Operating profit climbed 9% to 257.6 billion yen ($2.40 billion) in the year ended Aug. 31, mostly in line with market expectations and helped by strong performance of its lower-priced brand GU.

While it projected growth in the current business year, the 6.7% rise to 275.0 billion yen was less than half the 15% growth forecast by analysts polled by Refinitiv. The company said it expected a sharp decline in South Korean sales amid a boycott brought about by a diplomatic dispute.

The Nikkei reported earlier that Uniqlo sales in South Korea, which account for around 8% of the chain's total, declined 40% in July compared with the same month a year earlier, and fell even more in August.

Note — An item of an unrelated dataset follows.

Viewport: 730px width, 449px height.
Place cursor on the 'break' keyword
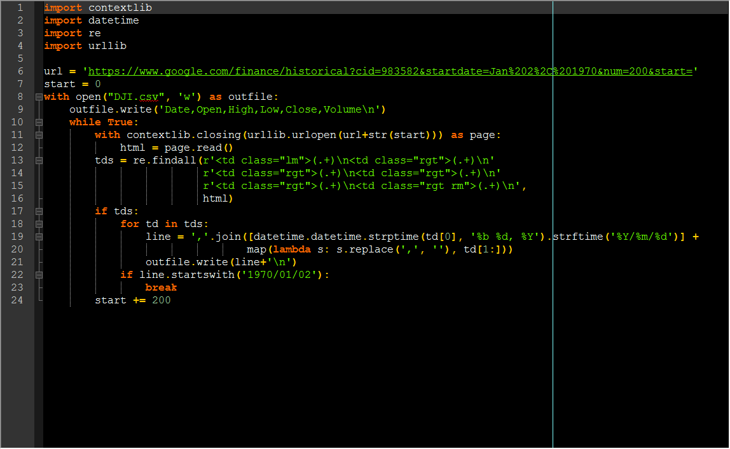click(161, 288)
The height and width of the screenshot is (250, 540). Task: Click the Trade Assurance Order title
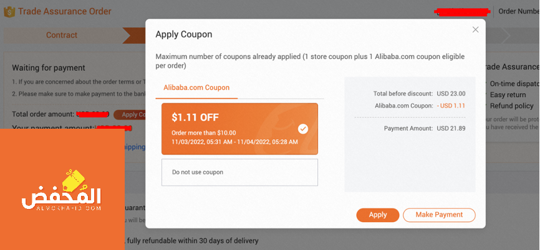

Fast Retailing, without disclosing figures, called the situation "serious", though Chief Executive Tadashi Yanai said he was not planning any major change to its business there.

"I don't think it will last forever," Yanai said at an earnings briefing. "I would like to think optimistically."

Elsewhere, the company opened its first store in India last week and is expanding in markets such as Malaysia and Indonesia. However, its biggest growth market in recent years has been China, where it opened its first Uniqlo store in 2002 and now has 711 locations.

Uniqlo's profit in Greater China rose 21% to 89 billion yen, Fast Retailing said. The company has said it expects revenue in the market to grow to 1 trillion yen by fiscal 2022 from 502.5 billion yen last year.

Another strong point in the just-ended year was Uniqlo's sister brand GU, where operating profit jumped 139% to 28 billion yen. The brand was previously dismissed by some analysts as too similar to Uniqlo, but has proven popular for its more affordable and trendy items such as oversized sweatshirts.